◆ **YOUR GOAL**
Every line below from the one containing "8(033) 383-37-33 (304, 2500)" through the one containing "Франшиза (175, 2559)" must be transcribed exactly. Omit all lines outside that stretch.

◆ **SUPPLIED RECORDS**
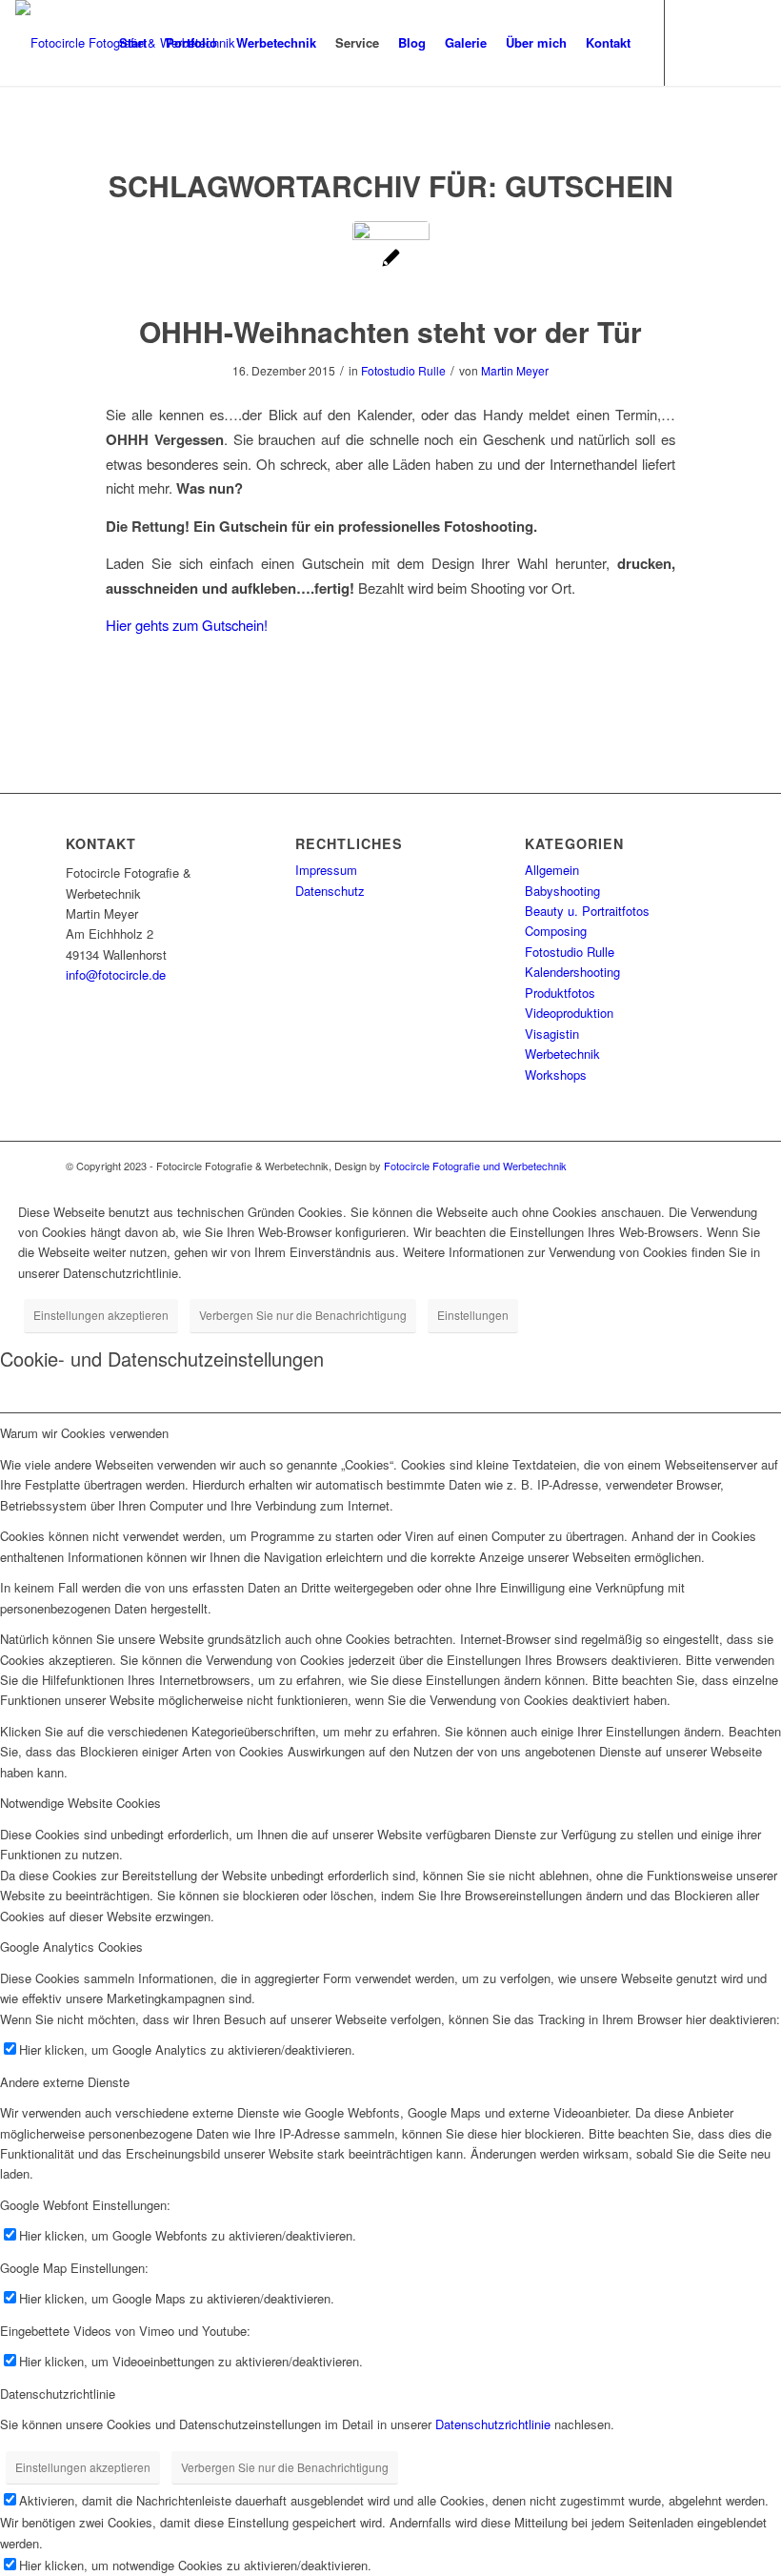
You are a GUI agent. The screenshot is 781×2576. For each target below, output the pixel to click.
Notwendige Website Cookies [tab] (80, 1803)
---
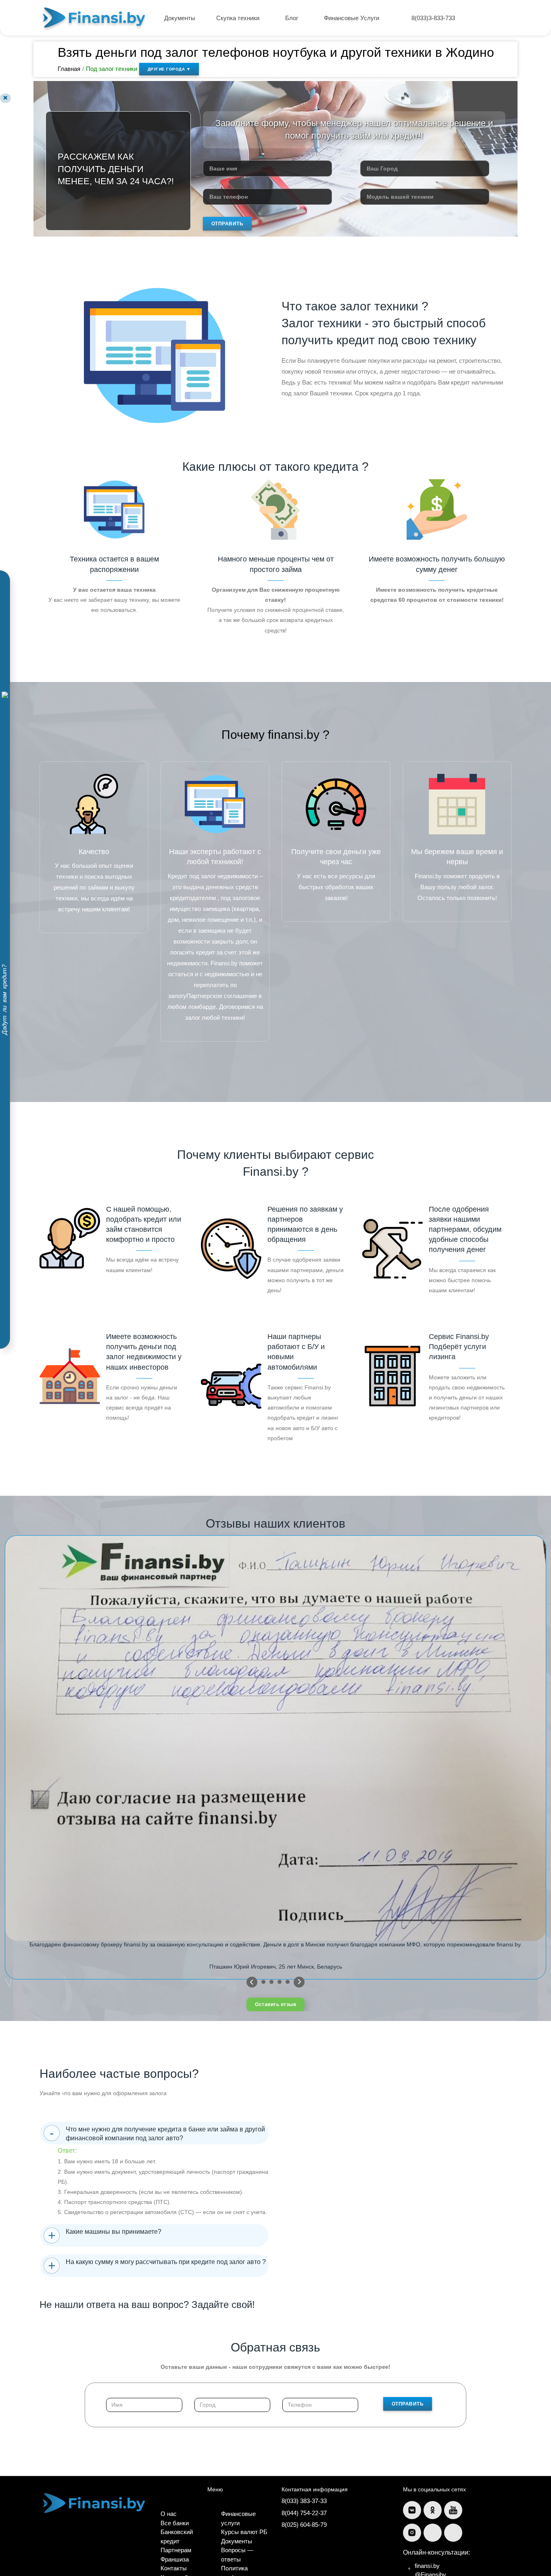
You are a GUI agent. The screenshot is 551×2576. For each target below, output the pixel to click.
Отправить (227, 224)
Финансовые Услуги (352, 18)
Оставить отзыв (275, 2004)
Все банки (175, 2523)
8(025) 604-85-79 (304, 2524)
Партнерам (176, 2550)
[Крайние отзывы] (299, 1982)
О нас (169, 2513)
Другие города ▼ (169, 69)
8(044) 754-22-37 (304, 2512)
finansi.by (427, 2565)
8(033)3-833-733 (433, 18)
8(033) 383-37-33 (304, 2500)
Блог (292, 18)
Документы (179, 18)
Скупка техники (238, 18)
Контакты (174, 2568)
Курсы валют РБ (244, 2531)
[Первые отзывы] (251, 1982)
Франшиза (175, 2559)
...
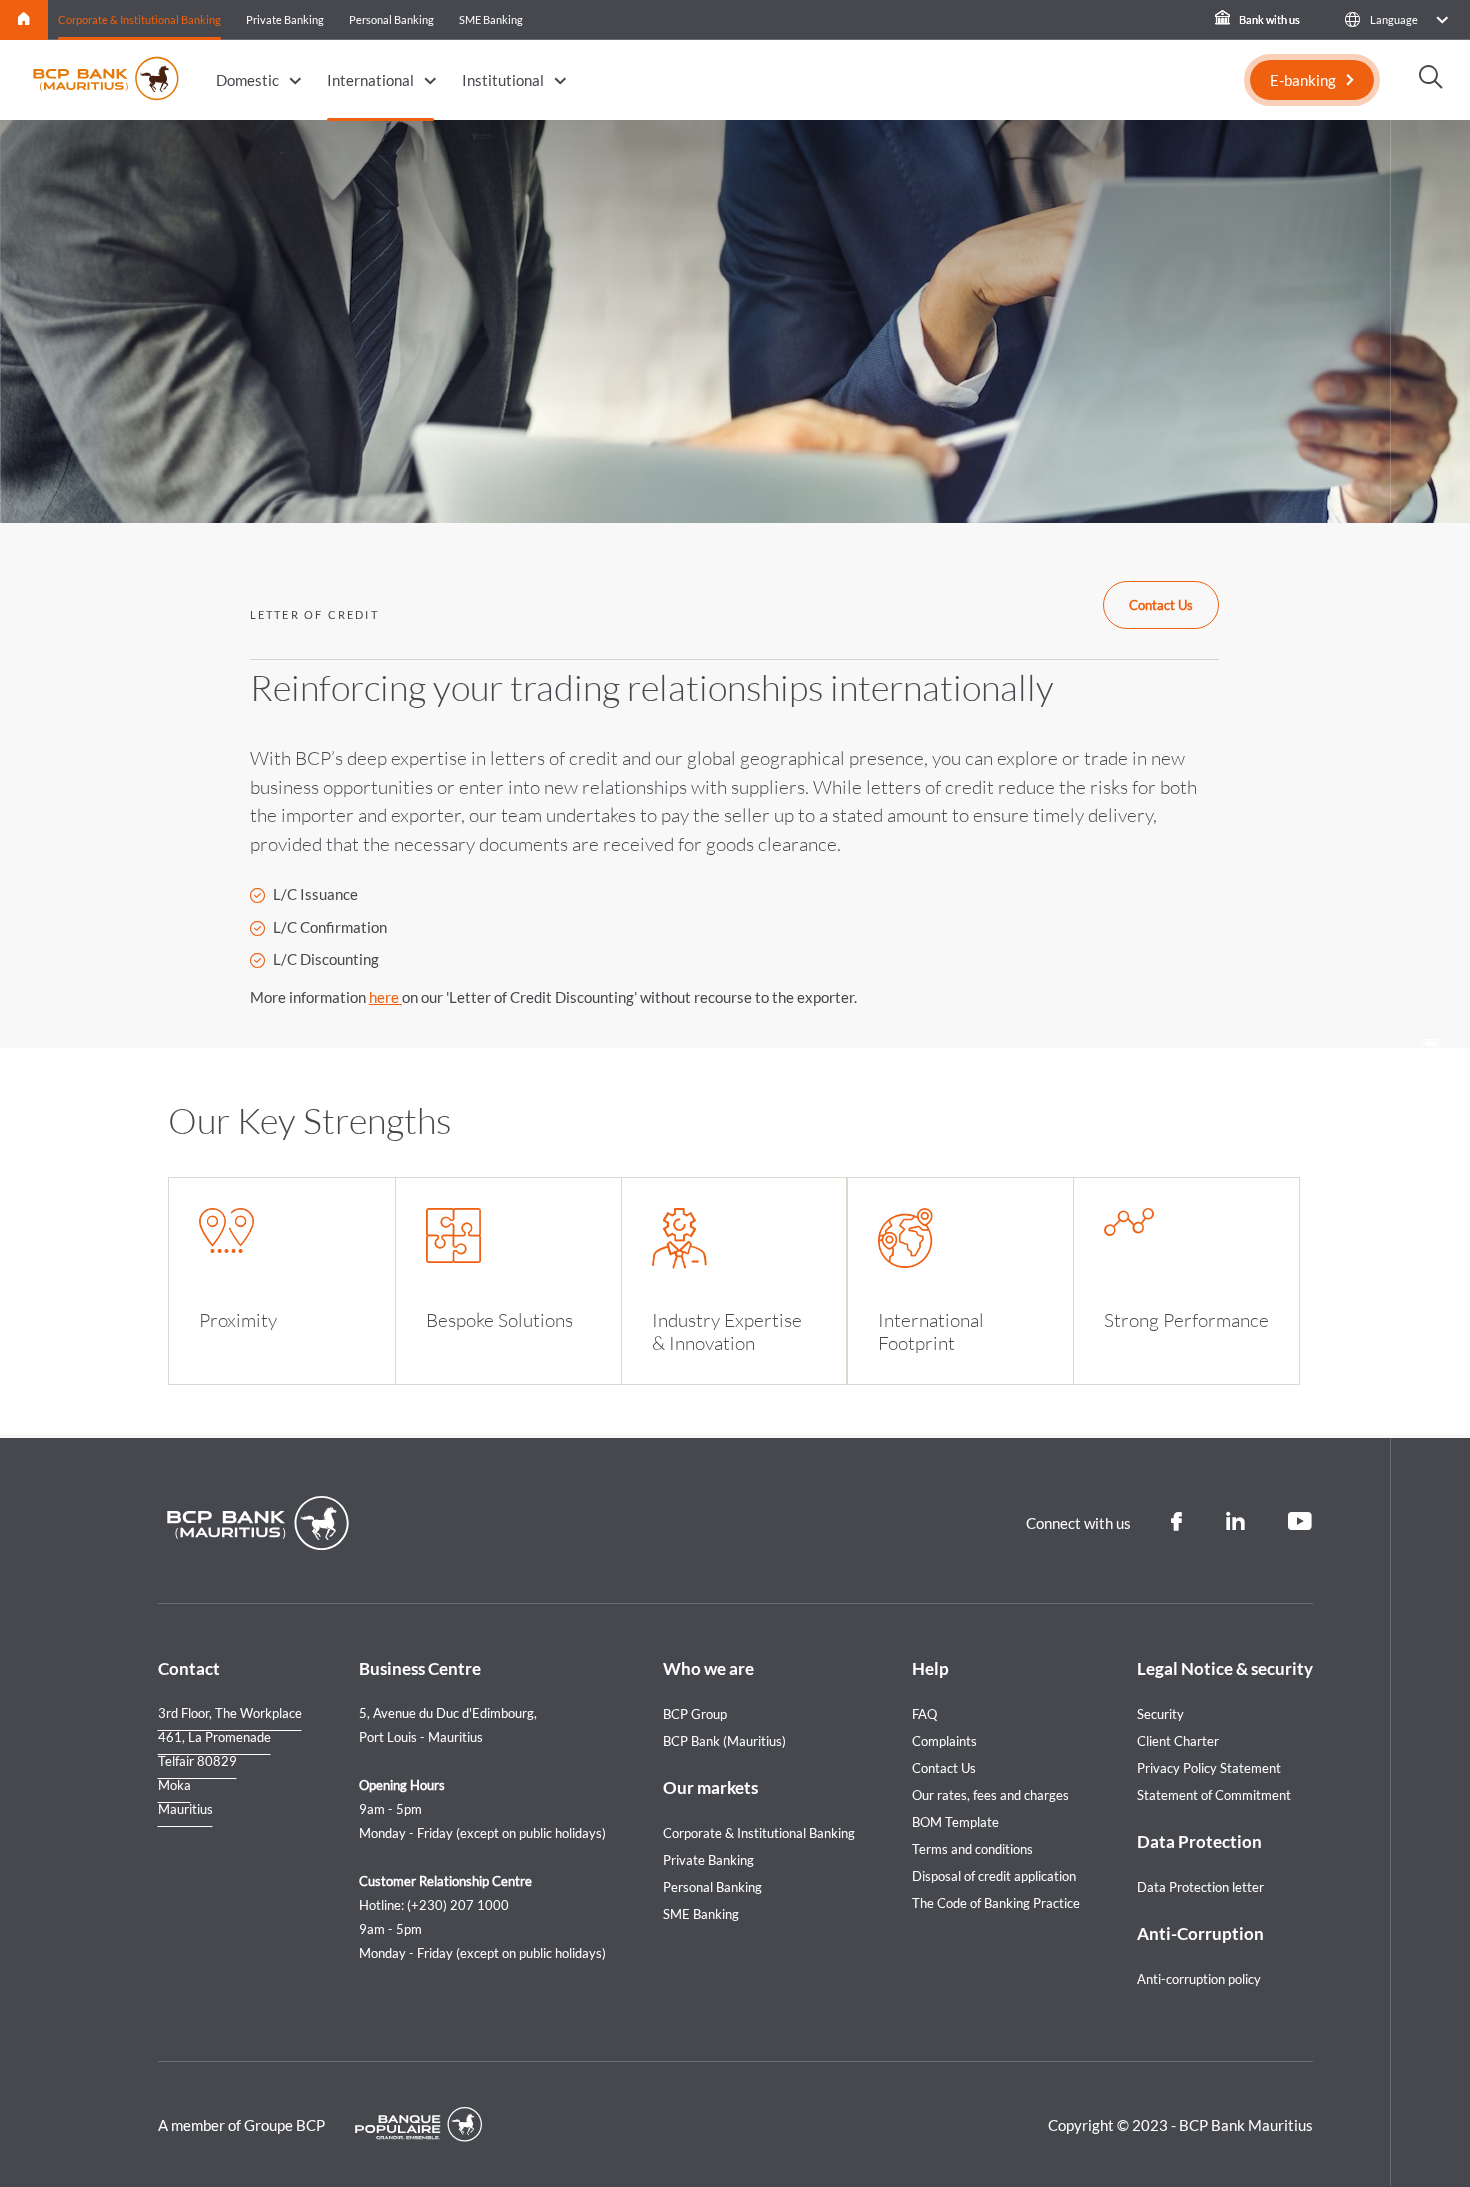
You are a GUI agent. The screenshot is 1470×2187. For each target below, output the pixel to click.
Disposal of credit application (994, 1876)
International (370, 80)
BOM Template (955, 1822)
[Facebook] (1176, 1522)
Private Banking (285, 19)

◆ **WRITTEN RESPONSE**
8(033) 383-37-33 (304, 2500)
Блог (292, 18)
Документы (179, 18)
Скупка техники (238, 18)
Контакты (174, 2568)
Курсы валют РБ (244, 2531)
[Первые отзывы] (251, 1982)
Франшиза (175, 2559)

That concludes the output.